Although the exact mechanisms behind hallucinations are not understood, there are theories that attempt to explain them. Some psychologists believe that expectation plays a large part: when a strong relationship exists between a particular sensory input and an experience, if the sensory input occurs without the experience, it can trigger a perception of the experience.

As researcher Albert Powers, a clinical instructor in psychiatry, explains, “Hallucinations may arise from an imbalance between our expectations about the environment and the information we get from our senses. You may perceive what you expect, not what your senses are telling you.”

A team of scientists led by Yale University in New Haven, CT, set out to investigate this theory in more detail. They wanted to get a better understanding of auditory hallucinations and tease apart the factors that make them worrying for some and a welcome experience for others.

For instance, in earlier studies, the Yale team found that self-described voice-hearing psychics experienced similar auditory hallucinations to people with schizophrenia. The crucial difference is how these hallucinations are experienced: the psychics tended to perceive them as a positive experience.

The researchers ran the current experiment on four groups: voice-hearers (psychotic and non-psychotic) and non-voice-hearers (psychotic and non-psychotic). The non-psychotic voice-hearing group included clairaudients, which are people who claim to be able to hear voices from the spirit world.

Their findings are published this week in the journal Science.

For the study, the researchers used a procedure designed at Yale in the 1890s. Participants are presented with a visual stimulus (a checkerboard) at the same time as an auditory tone. To bring the procedure into the modern world, the participants underwent a brain scan at the same time. The tone varied in volume and sometimes it was not played at all.

The participants were asked to report when they heard the tone by pressing a button. And, by holding down the button for a longer period of time, they could signify how confident they were that they had heard the sound.

Over time, due to expectation, the individuals would report hearing a tone when they saw the checkerboard, even if the tone was not presented.

Individuals from all four groups succumbed to the hallucinations, but the effect was much more pronounced in the voice-hearing groups.
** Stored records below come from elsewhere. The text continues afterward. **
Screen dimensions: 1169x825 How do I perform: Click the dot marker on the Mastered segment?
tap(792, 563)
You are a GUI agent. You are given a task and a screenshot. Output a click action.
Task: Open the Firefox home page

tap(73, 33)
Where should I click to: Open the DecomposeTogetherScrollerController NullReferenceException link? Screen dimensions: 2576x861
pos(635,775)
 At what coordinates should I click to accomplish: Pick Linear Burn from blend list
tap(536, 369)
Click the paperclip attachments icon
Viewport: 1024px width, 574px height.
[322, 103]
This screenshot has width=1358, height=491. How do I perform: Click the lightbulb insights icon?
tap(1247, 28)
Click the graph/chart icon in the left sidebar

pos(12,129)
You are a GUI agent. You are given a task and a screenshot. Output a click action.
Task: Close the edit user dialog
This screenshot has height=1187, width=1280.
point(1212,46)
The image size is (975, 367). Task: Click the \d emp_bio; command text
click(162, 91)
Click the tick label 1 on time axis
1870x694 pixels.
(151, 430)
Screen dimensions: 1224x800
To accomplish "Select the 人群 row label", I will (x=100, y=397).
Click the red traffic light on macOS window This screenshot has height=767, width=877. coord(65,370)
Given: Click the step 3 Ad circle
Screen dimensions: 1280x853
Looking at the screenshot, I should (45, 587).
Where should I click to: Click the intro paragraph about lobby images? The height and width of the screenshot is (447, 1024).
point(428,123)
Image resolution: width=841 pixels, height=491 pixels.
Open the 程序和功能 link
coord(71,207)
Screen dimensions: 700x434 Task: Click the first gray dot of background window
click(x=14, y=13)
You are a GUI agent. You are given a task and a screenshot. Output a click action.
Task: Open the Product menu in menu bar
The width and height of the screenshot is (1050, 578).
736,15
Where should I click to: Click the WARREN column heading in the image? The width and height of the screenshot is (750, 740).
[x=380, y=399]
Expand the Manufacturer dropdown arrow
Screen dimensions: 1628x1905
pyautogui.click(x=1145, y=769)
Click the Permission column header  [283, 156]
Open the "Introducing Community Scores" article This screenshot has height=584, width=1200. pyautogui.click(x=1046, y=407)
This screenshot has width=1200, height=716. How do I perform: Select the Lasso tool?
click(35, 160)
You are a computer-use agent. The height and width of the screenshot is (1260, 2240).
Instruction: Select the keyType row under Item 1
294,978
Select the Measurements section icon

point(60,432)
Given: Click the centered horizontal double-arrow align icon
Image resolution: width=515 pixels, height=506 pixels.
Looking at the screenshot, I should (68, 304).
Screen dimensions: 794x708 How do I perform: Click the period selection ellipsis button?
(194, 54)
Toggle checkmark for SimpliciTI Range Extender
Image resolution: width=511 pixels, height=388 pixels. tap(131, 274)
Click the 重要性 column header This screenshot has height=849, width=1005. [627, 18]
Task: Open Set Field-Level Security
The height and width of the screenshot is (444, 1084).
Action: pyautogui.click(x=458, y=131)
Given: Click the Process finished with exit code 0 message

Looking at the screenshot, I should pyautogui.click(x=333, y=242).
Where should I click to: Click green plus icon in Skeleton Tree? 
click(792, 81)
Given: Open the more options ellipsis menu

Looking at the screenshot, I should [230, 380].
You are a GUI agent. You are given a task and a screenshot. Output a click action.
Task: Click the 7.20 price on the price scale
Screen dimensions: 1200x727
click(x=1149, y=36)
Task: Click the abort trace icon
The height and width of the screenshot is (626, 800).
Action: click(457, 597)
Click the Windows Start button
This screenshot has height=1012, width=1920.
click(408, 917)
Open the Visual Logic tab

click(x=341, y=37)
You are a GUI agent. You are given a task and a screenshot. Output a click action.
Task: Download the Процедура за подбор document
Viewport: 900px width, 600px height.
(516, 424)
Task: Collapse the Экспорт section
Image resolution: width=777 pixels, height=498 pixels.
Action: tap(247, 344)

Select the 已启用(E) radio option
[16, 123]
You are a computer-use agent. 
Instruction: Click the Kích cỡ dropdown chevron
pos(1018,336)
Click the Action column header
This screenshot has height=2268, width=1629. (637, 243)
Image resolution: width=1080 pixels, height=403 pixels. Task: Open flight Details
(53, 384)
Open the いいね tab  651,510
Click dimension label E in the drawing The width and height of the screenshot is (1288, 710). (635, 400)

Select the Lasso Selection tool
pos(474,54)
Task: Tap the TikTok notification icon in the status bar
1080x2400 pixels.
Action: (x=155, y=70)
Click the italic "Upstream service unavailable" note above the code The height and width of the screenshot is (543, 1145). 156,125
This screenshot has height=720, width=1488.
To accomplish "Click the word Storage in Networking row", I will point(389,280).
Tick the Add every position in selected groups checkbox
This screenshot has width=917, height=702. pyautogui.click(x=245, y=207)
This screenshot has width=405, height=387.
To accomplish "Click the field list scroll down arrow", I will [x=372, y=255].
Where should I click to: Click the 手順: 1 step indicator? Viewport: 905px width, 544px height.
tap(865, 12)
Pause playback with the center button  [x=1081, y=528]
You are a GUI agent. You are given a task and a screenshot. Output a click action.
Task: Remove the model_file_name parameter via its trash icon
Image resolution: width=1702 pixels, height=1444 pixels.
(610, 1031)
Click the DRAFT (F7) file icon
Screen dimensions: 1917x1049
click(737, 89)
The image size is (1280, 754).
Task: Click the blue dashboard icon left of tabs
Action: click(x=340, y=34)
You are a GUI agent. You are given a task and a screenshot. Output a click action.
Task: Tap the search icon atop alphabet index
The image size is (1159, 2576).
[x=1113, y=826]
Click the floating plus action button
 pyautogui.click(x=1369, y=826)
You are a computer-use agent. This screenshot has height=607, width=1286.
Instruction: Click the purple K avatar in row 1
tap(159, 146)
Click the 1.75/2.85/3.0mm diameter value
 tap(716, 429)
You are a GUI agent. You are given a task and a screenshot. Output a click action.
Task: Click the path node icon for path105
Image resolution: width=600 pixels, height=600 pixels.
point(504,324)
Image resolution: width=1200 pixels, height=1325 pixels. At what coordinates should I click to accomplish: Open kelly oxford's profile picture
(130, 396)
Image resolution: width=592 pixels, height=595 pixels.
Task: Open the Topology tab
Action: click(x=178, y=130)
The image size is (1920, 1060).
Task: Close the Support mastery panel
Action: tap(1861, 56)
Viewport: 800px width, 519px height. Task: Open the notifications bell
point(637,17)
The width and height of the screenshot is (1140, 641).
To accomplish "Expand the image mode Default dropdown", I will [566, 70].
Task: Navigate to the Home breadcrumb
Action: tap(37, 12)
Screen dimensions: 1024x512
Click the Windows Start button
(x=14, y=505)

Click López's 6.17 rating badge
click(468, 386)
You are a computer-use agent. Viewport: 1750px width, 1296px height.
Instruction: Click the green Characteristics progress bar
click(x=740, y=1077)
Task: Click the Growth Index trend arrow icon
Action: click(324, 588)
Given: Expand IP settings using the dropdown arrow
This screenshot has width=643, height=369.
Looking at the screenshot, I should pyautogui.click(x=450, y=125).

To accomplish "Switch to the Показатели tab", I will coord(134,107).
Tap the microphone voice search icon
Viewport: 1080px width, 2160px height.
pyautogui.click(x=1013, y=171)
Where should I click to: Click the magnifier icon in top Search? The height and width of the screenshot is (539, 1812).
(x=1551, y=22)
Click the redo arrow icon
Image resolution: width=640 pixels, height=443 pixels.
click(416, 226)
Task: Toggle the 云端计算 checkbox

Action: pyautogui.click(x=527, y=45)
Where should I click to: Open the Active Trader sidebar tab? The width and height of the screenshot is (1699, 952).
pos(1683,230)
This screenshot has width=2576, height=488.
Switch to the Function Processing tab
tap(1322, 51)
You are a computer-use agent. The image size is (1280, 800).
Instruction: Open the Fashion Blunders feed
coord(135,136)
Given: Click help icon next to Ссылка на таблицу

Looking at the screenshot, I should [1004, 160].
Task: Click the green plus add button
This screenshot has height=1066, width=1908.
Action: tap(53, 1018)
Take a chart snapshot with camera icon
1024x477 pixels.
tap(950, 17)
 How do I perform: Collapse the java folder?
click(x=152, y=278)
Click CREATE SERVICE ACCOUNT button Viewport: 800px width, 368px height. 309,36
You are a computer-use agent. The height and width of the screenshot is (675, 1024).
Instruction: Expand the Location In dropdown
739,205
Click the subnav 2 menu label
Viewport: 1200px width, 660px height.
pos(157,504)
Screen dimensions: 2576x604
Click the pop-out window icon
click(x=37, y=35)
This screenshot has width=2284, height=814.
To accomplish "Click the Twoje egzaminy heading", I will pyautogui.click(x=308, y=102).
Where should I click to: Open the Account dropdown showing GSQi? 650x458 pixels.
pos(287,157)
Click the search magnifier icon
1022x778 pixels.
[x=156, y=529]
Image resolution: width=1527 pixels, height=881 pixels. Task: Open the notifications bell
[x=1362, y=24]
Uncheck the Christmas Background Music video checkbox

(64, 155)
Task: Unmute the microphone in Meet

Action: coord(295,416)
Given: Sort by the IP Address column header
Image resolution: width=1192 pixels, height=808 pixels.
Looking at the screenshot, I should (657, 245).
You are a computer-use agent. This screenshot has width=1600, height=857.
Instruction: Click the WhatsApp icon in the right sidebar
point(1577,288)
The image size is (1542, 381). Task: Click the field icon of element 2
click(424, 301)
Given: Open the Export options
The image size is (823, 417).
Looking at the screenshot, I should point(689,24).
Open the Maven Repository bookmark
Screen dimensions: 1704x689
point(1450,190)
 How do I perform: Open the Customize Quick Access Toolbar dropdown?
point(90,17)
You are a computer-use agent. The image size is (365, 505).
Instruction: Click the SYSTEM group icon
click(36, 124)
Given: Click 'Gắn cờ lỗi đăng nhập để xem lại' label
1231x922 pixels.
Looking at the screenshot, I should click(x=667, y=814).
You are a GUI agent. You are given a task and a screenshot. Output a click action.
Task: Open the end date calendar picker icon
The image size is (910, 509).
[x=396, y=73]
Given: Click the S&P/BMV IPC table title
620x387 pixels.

Additionally, they were likely to be more confident that they had heard the tone when it was not there.

Toward the end of the trial, the researchers presented the participants with a higher percentage of no-tone trials. They found that patients with a psychotic illness, whether a voice-hearer or not, were much less likely to notice this change. Conversely, individuals without a psychotic illness were much quicker to update their expectations and beliefs about the association.

During the trials, particular attention was paid to an area of the brain known to produce auditory hallucinations when artificially stimulated. It was shown that when the individuals reported hearing the tone when it was not played, this part of the brain lit up, confirming it to be the genuine perception of something that was not there: a hallucination.

The researchers also used computational modeling of the participants’ behavior, which showed that the voice-hearers strongly believed that the visual cues were linked to the tones and that these “prior beliefs drove the tone hallucinations.”

Computational modeling gave them the ability to differentiate people with a psychosis diagnosis from those without. They found that individuals with psychosis found it difficult to accept that they had not heard the tone, and brain regions associated with psychosis were triggered.

In both clinical and non-clinical subjects, we see some of the same brain processes at work during conditioned hallucinations as those engaged when voice-hearers report hallucinations in the scanner.”

Senior study author Philip Corlett, Yale School of Medicine

The team hopes that the findings might help to design an objective way to discern people who need treatment and those who do not.